THE NUMBER OF BATTERED city-dwellers is growing fast.
I have a purple bruise on my knee where I walked into a locked door.
The woman next to me had a red scrape on her forehead from a lamppost.
A third member sprained her ankle when she tripped over a small dog.
We compared wounds at an informal meeting of the Phone-Starers Club, a group of SAD people whose entire lives have been sucked into their mobile phones.
We are the people who walk around holding the things in front of us.
We are the folk who resent the few minutes a day we have to tear our eyes away from our tiny screens, for other activities, such as leaping onto a bus, engaging in sport or having sex.

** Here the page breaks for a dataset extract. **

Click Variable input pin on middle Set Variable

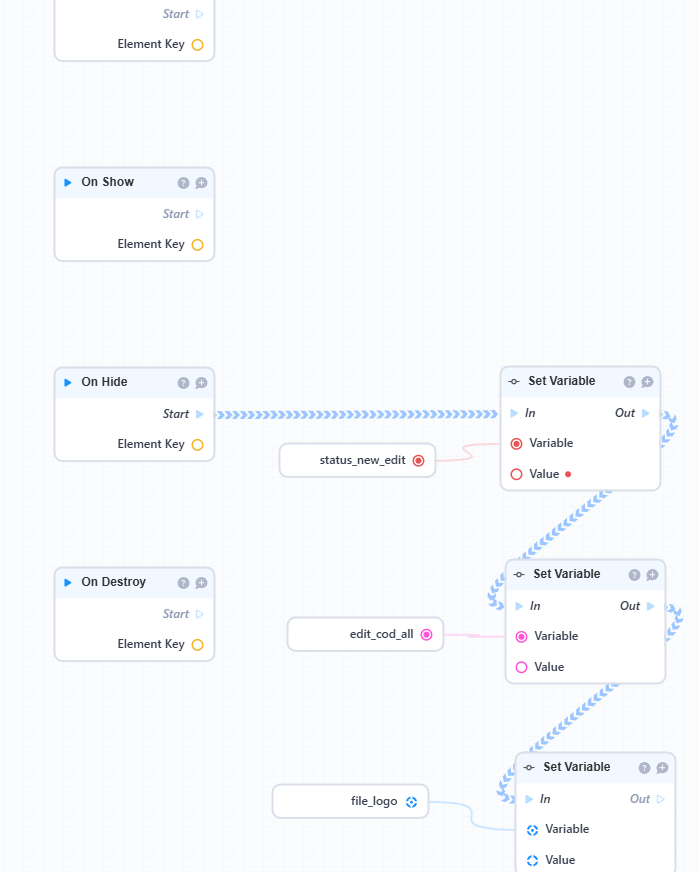pyautogui.click(x=521, y=636)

Our numbers are growing. You can now find us in all major cities. South Korea has become a country full of people who couldn’t care less about losing their wallets, passports, or children, but would instantly commit suicide if their phones were mislaid. But they are everywhere.
“I just joined the ranks of phone gazers about three weeks ago,” said Angela, a reader from Singapore. Aware of potential dangers, she recommends you do it “on the train or bus only, else you might walk into a hole”.
The first time I admitted to having a major pedestrian traffic accident while reading a particularly gripping text message on my phone was in March.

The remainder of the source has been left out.